Мне сообщили имя и фамилию К. по легенде, а также название больницы, где он должен находиться. В подтверждение того, что я был свой человек, товарищ по работе, мне вручили фотокарточку семьи К. и назвали пароль.
Перед властями я должен был выступать как близкий родственник больного — муж двоюродной сестры (мать Лизы якобы была родной сестрой матери К.). Легенда была разработана Центром, и об этом мне было сообщено, как основание для контакта с К. Мне предоставили полную свободу действий, так как ничего не было известно о положении этого нелегала. Предстояло любым способом связаться с К.

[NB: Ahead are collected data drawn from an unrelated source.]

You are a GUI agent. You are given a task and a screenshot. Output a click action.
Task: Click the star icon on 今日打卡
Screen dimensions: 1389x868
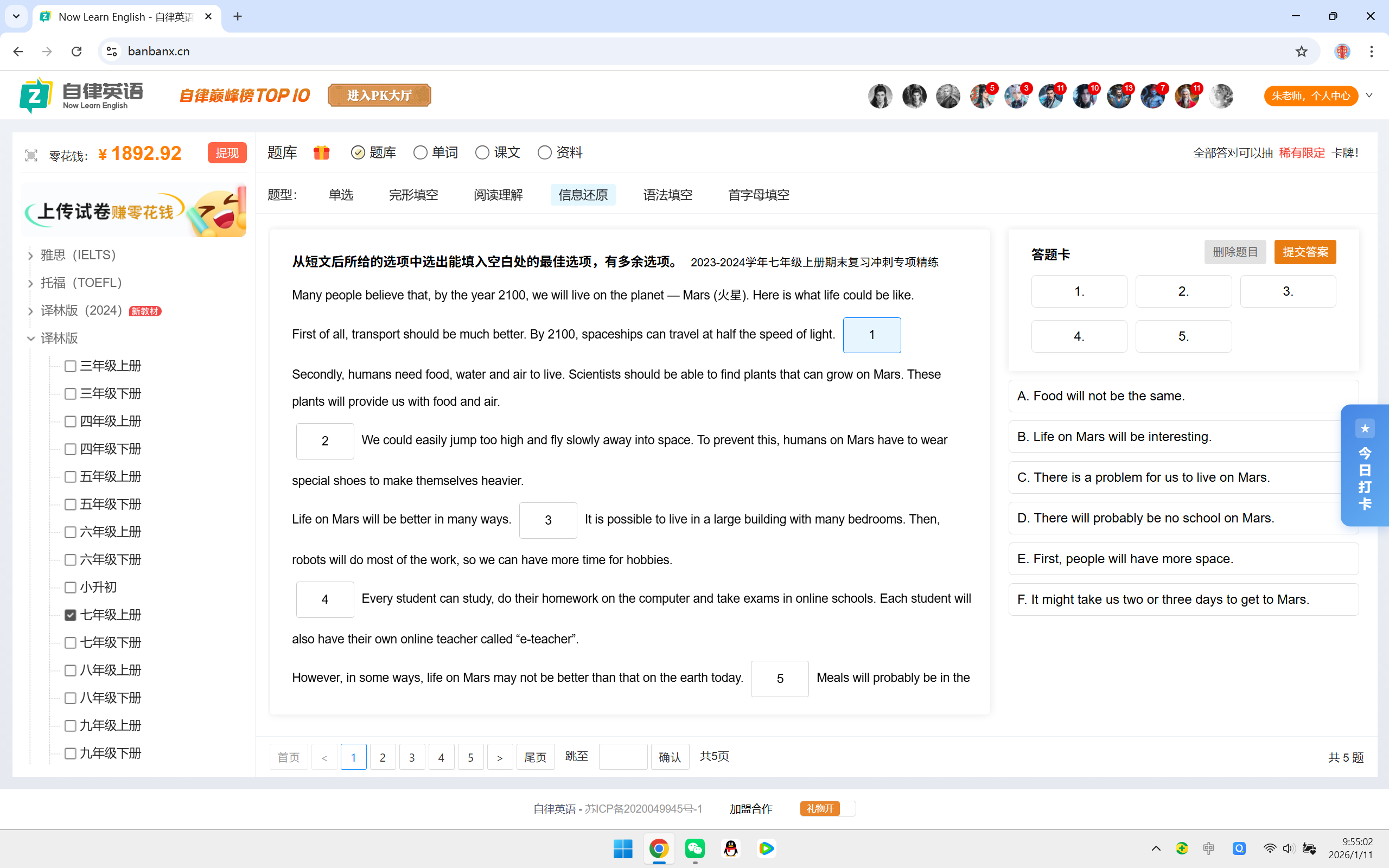coord(1365,429)
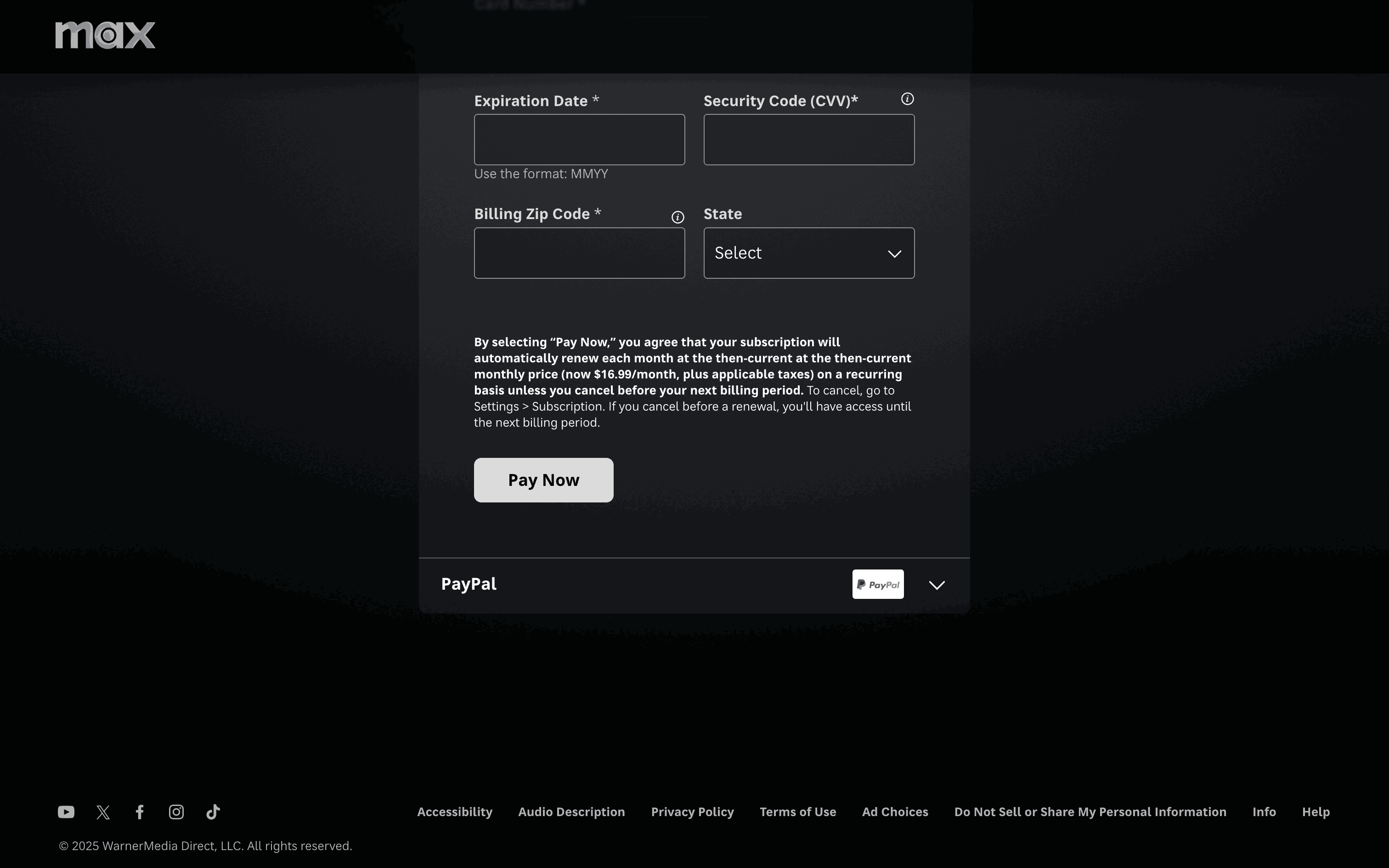This screenshot has height=868, width=1389.
Task: Open the X social icon
Action: point(103,812)
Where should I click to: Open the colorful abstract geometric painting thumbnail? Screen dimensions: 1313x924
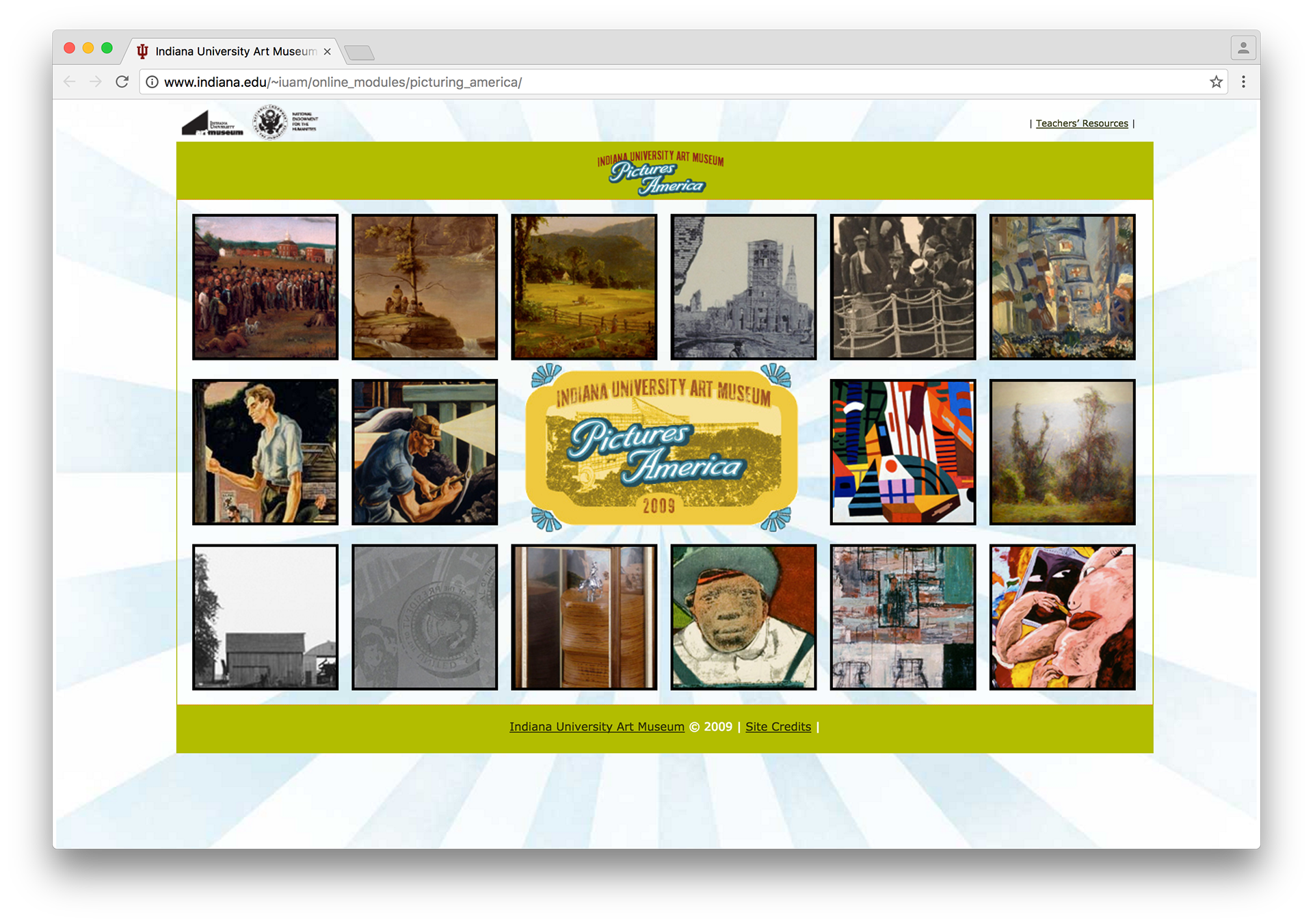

Накануне Нового года я приехал в Париж и прямо с вокзала отправился в больницу. В приемной за регистрационным столом сидела пожилая медицинская сестра в длинном черном одеянии. Накрахмаленная белая треуголка на голове и распятие Иисуса Христа на груди свидетельствовали о том, что она католическая монахиня. На столе перед ней лежала толстая регистрационная книга.
Я снял шляпу, вежливо поздоровался и робко проговорил: «Я родственник больного К. Не можете ли Вы мне сказать, в какой палате он лежит? Могу ли я его увидеть?»
Медицинская сестра знала немецкий язык и, приветливо улыбаясь, пригласила меня присесть. Она взяла регистрационную книгу и стала ее перелистывать. Я увидел множество фамилий, против которых стояли черные кресты… Сестра продолжала листать книгу, пока, наконец, не нашла страницу, где значилась фамилия К. Она молча провела пальцем под этой фамилией, как бы проверяя правильность записи, и показала на черный крест и число. Я окаменел…
После затянувшегося молчания сестра встала и скорбно объявила: «26 декабря в четыре часа утра Ваш кузен скончался». Видя, что известие причинило мне большое горе и что я не могу справиться с волнением, монахиня принялась меня успокаивать: «На том свете ему будет хорошо». Стала бормотать себе под нос молитву, пока я не пришел в себя. Потом попросил позвать медсестру, которая ухаживала за К. и присутствовала при последних минутах его жизни. Необходимо было поговорить с ней о болезни и смерти родственника. Беспокоила мысль, не оставил ли К. улик, компрометирующих его как советского разведчика. Нужно было разыскать место работы К., его квартиру. Все данные для начала розыска я мог получить только в больнице. Ко мне подошла другая монахиня, которая сообщила, что она провожала К. в последний путь, и с упреком спросила: «Почему никого из родных не было перед смертью?»
Тогда я объяснил, что незадолго до болезни навестил его, и что семья не предполагала о таком плохом состоянии К. Телеграмма же пришла слишком поздно. Никто и не допускал такого исхода.